- **TAREFA PROPOSTA**
Dê continuidade à reportagem sobre o tablet Qelasy a partir da última frase apresentada.

- **TEXTO FORNECIDO**
***

O tablet Qelasy, desenvolvido por Thierry N’Doufou e seu grupo de especialistas. Foto: Marc-Andre Boisvert/IPS
O tablet Qelasy, desenvolvido por Thierry N’Doufou e seu grupo de especialistas. Foto: Marc-Andre Boisvert/IPS

Abidjan, Costa do Marfim, 17/4/2014 – Quando o marfinense Thierry N’Doufou viu estudantes sofrendo com suas enormes mochilas cheias de livros, teve uma ideia que também ajudaria a superar a brecha digital nas aulas. N’Doufou integra uma equipe de dez marfinenses especialistas em tecnologias da informação que desenvolveram o Qelasy, um tablet de 20 centímetros que será lançado no próximo mês por sua empresa, a Siregex.

“Trata-se de algo mais do que ter sentido pena deles. Trata-se de preencher a brecha digital entre Sul e Norte, e de levar o ensino marfinense para o século 21”, afirmou à IPS. Qelasy significa “sala de aula” em vários idiomas africanos, como akan, malinke, lingala e bamikele. O grupo de especialistas começou a transformar todos os livros de textos em formato digital. “Nos obrigamos a processar tudo de maneira a ter imagens de qualidade para telas de alta definição. Significou muito trabalho”, explicou N’Doufou, diretor-executivo da Siregex.

“Também enriquecemos o programa com imagens e vídeos, de forma a tornar mais agradável a experiência educacional”, detalhou N’Doufou. O tablet utiliza o sistema operacional Android e é resistente à água, ao pó, à umidade e ao calor. “O Qelasy está protegido contra tudo o que um aluno africano sem transporte pode encontrar pela frente quando faz seu caminho entre a escola e sua casa”, acrescentou. “Sabíamos que precisávamos de nosso próprio produto. As necessidades de nossos clientes são muito específicas”, ressaltou.

O tablet, controlado pelos pais e professores, substitui todos os livros de texto, as calculadoras e as lousas individuais para desenhar, frequentemente usadas nas aulas no país. Também pode ser programado para permitir que as crianças naveguem na internet ou acessem jogos em tempos determinados. O pessoal da Siregex também desenvolveu um espaço virtual em que pais e educadores podem comprar mais de mil elementos, como aplicativos, material educativo e livros.

Embora o Qelasy esteja atualmente concentrado na educação, o diretor de marketing da Siregex, Fabrice Dan, informou à IPS que os usuários logo poderão usá-lo para outras coisas. “Acreditamos na tecnologia como forma de conseguir mudanças positivas. E acreditamos na educação. Mas, no fim das contas, oferecemos soluções também em outras áreas, como agricultura e microcréditos”, acrescentou.

***

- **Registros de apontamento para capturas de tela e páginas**
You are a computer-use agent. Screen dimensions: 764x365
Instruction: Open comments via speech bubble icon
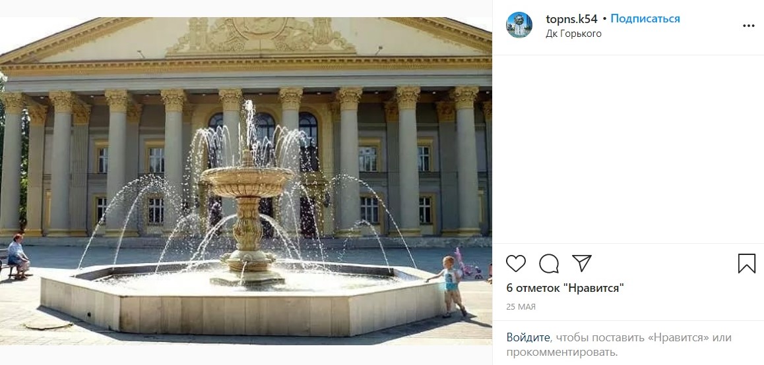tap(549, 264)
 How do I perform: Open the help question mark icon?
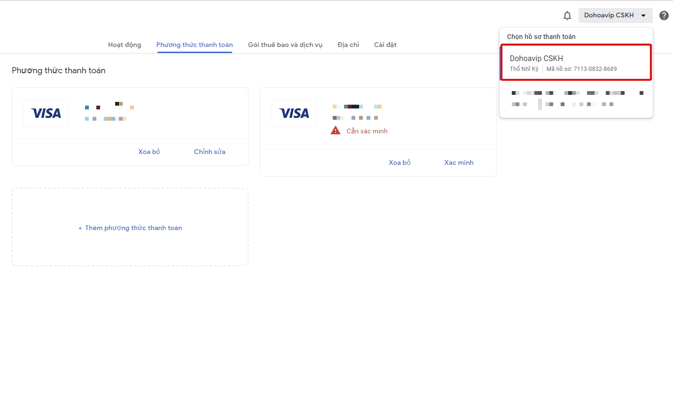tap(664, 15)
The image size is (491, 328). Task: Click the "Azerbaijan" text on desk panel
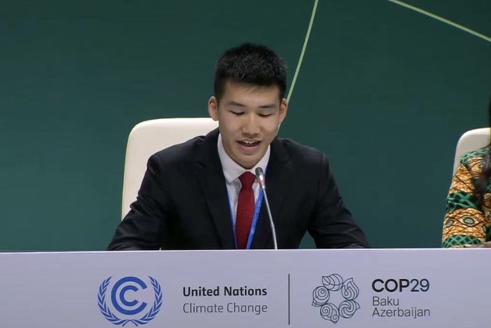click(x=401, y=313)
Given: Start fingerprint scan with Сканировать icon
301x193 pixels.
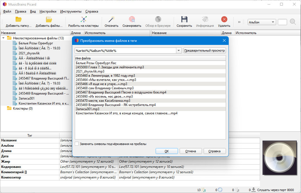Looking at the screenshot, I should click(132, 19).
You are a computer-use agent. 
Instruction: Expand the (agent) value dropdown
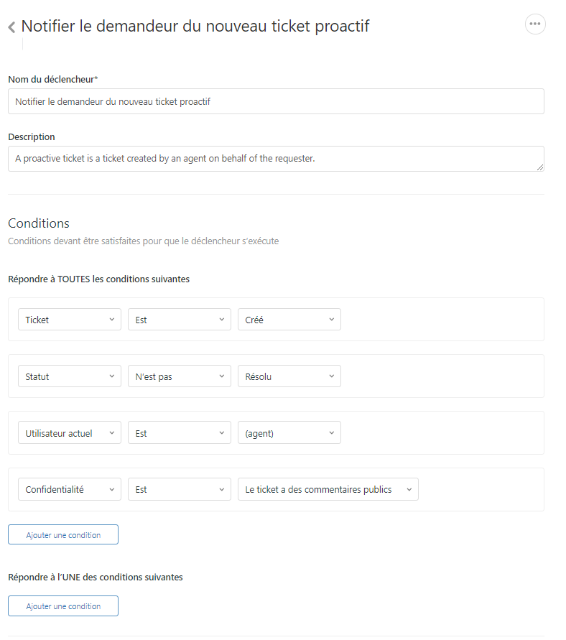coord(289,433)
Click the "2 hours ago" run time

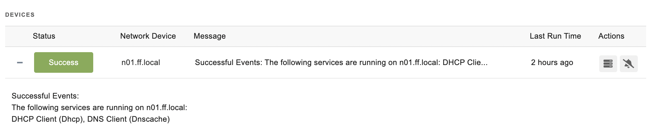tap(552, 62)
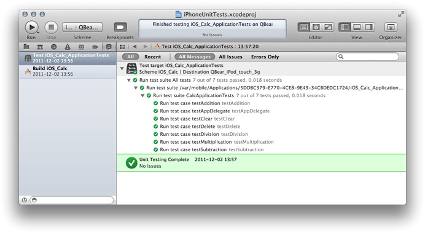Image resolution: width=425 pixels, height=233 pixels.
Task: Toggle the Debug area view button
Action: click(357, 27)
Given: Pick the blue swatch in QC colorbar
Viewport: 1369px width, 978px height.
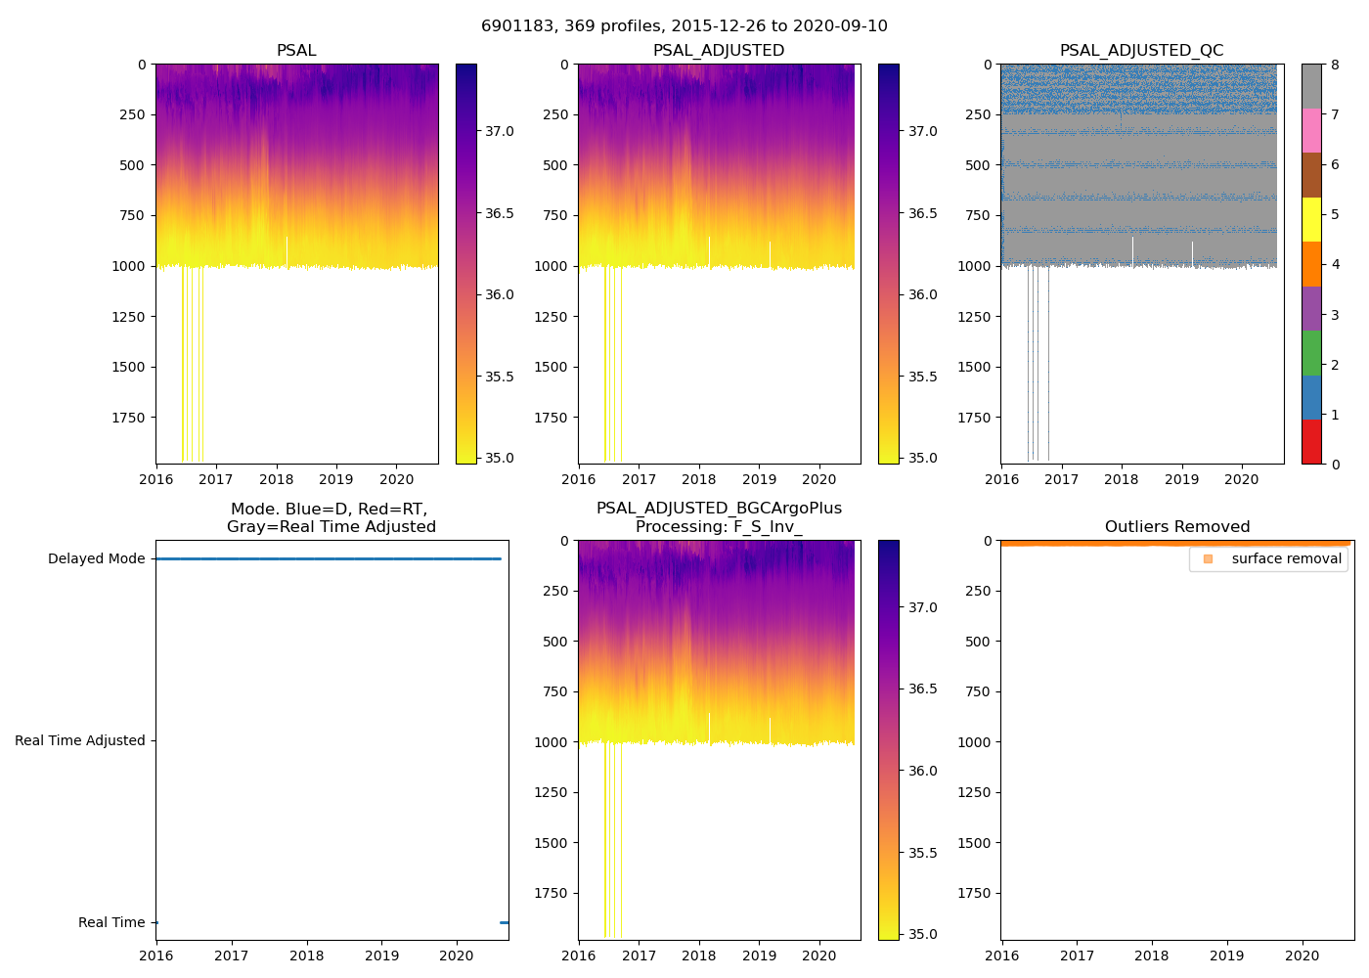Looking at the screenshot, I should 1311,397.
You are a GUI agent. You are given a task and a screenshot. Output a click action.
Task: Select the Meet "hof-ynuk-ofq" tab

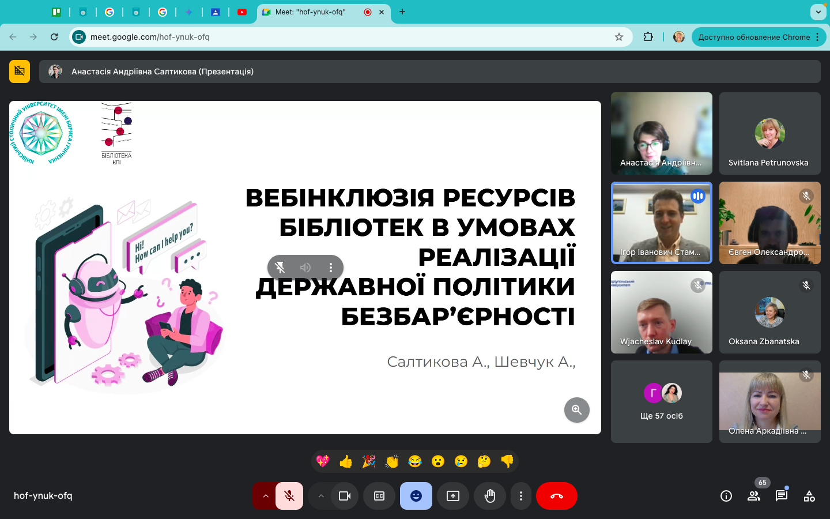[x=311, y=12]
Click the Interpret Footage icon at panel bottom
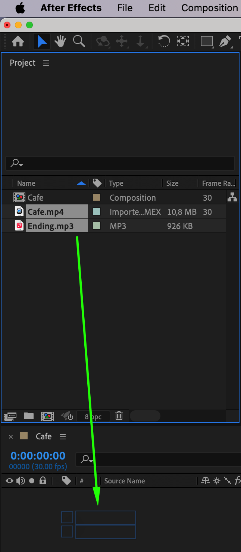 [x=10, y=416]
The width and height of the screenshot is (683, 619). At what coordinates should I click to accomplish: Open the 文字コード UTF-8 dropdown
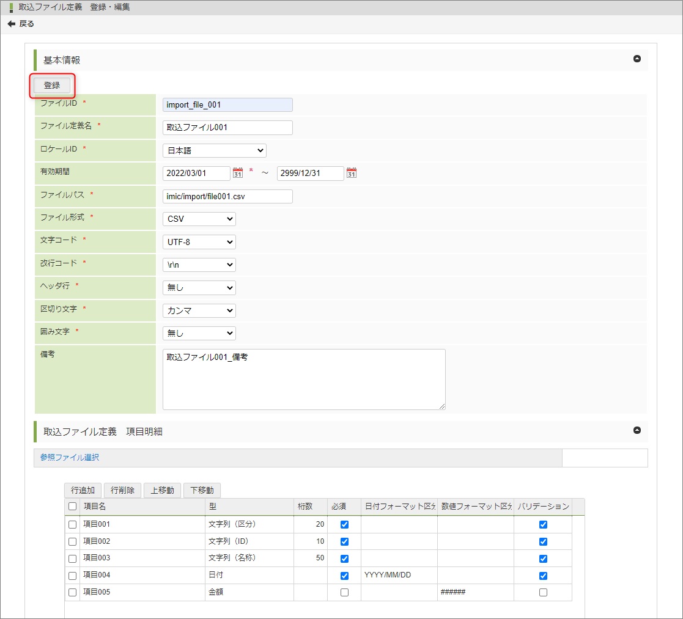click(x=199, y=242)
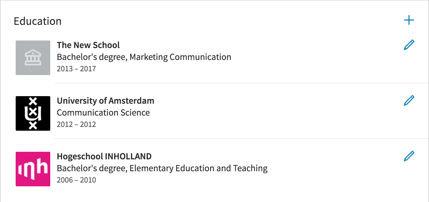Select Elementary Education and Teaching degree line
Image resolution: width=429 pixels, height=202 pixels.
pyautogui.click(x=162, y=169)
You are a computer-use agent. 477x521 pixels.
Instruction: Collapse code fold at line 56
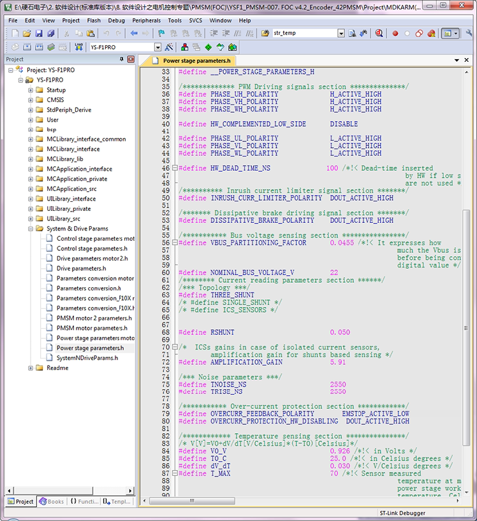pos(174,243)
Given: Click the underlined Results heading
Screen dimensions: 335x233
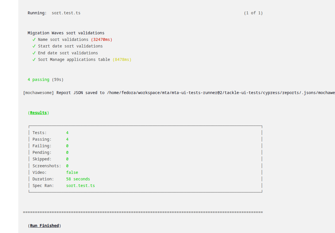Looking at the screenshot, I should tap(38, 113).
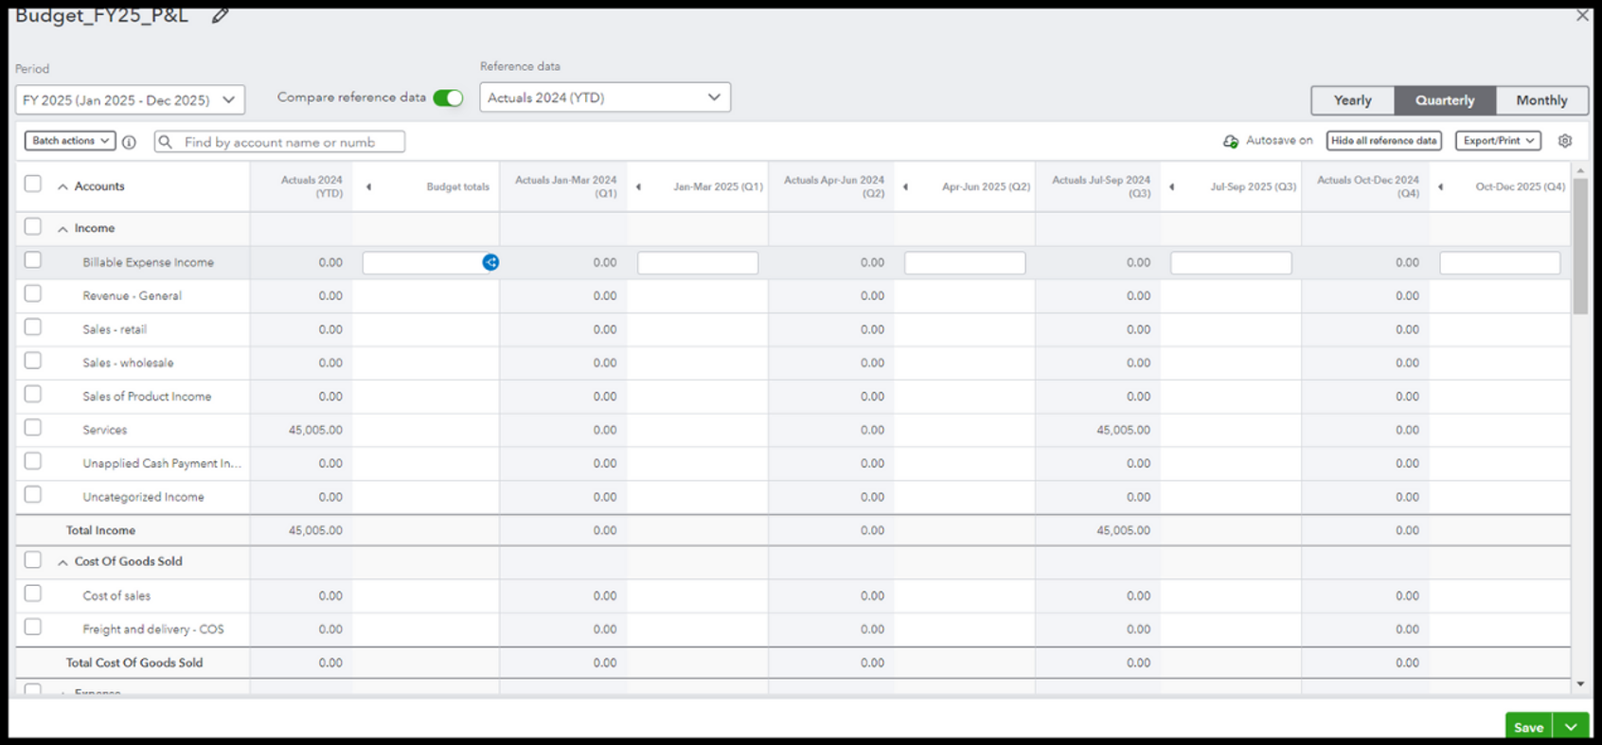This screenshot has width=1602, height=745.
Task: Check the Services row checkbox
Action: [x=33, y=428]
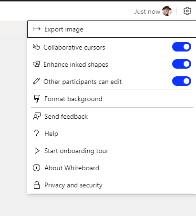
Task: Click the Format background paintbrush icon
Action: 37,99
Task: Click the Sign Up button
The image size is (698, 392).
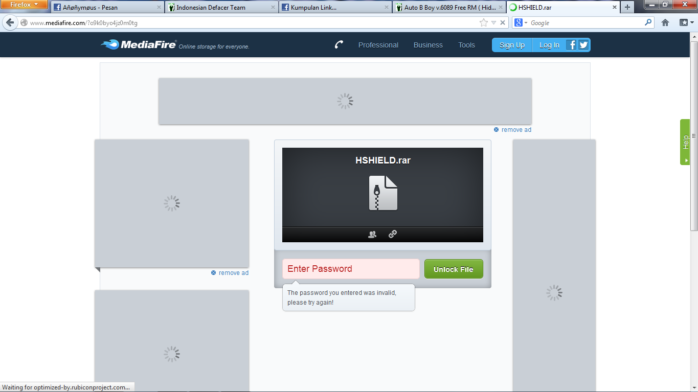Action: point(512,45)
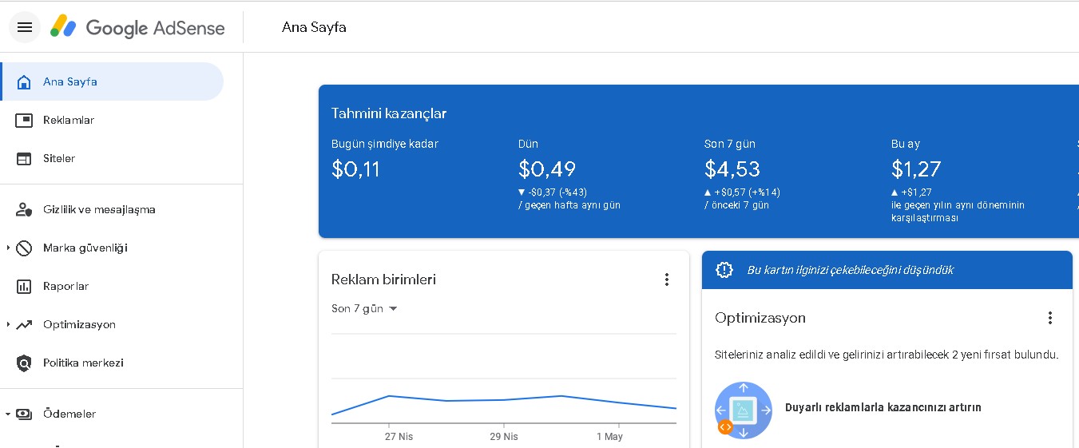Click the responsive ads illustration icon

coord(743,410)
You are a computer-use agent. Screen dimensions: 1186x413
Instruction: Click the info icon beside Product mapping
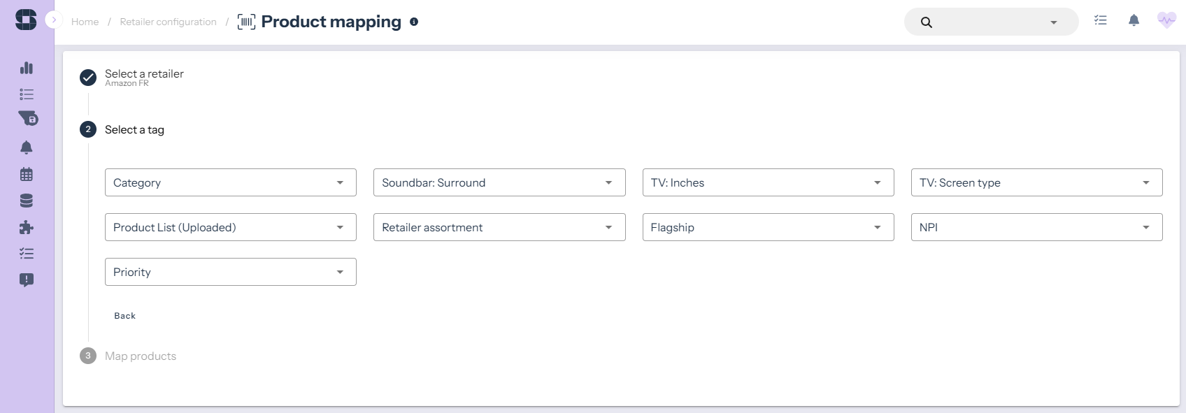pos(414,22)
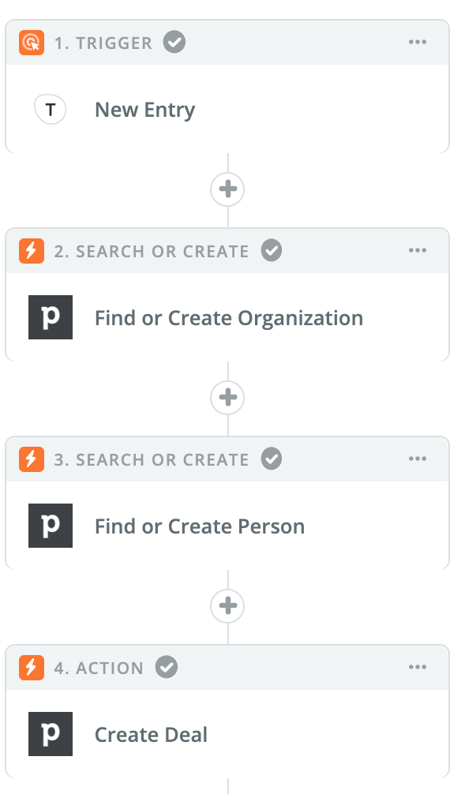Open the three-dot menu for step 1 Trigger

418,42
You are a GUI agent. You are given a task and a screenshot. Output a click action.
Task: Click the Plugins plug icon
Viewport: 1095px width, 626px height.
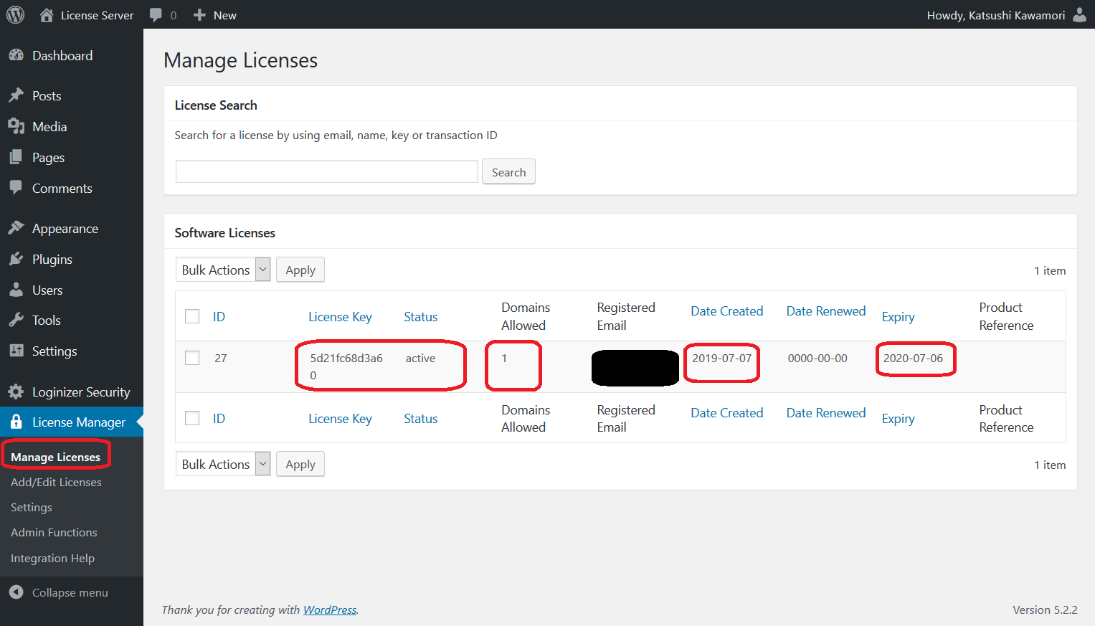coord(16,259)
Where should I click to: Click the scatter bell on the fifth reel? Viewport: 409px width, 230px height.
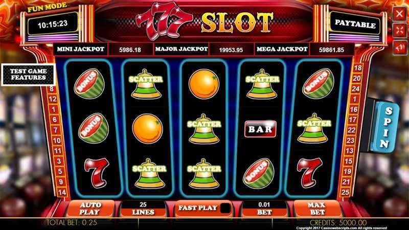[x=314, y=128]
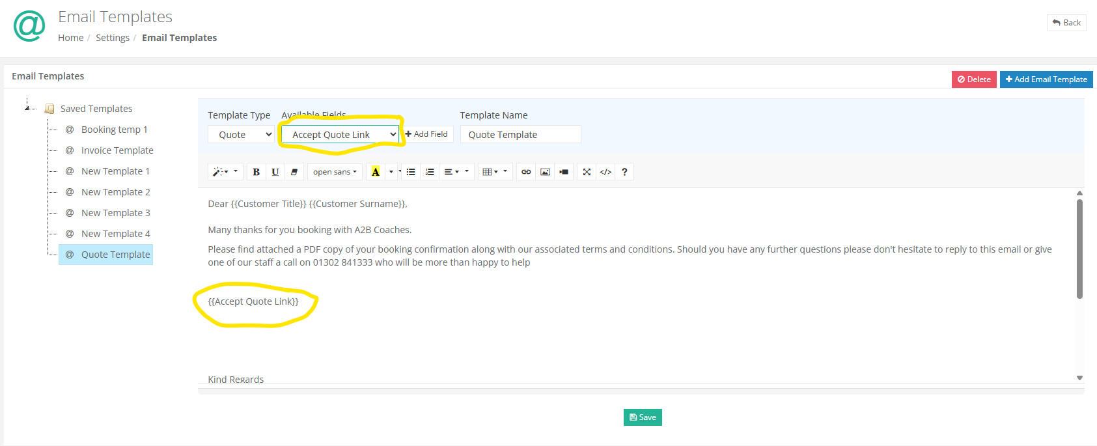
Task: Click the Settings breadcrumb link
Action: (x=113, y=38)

***

- **RESPOSTA AO PROBLEMA**
O lançamento do Qelasy aconteceu no Congresso Mundial de Telefonia Móvel, realizado em fevereiro em Barcelona, na Espanha. Ainda não está decidido o preço do produto, mas estima-se que ficará entre US$ 275 e US$ 315. Trata-se de um preço alto em um país onde, segundo o governo, apenas dois milhões de seus 23 milhões de habitantes são classificados como classe média, com renda entre US$ 2 e US$ 20 por dia.

Embora N’Doufou espere que o governo compre alguns tablets para os alunos de suas escolas, esse produto beneficiará majoritariamente as classes alta e média do país. No momento, estão disponíveis apenas no mercado marfinense, mas a empresa também tem os olhos voltados para toda a África de língua francesa e inglesa. Contudo, o maior desafio para o sucesso do produto continua sendo o déficit de eletricidade. Em um país onde, segundo o Banco Mundial, apenas 59% da população tem acesso a energia elétrica, um tablet com bateria de oito horas de duração tem uma penetração limitada.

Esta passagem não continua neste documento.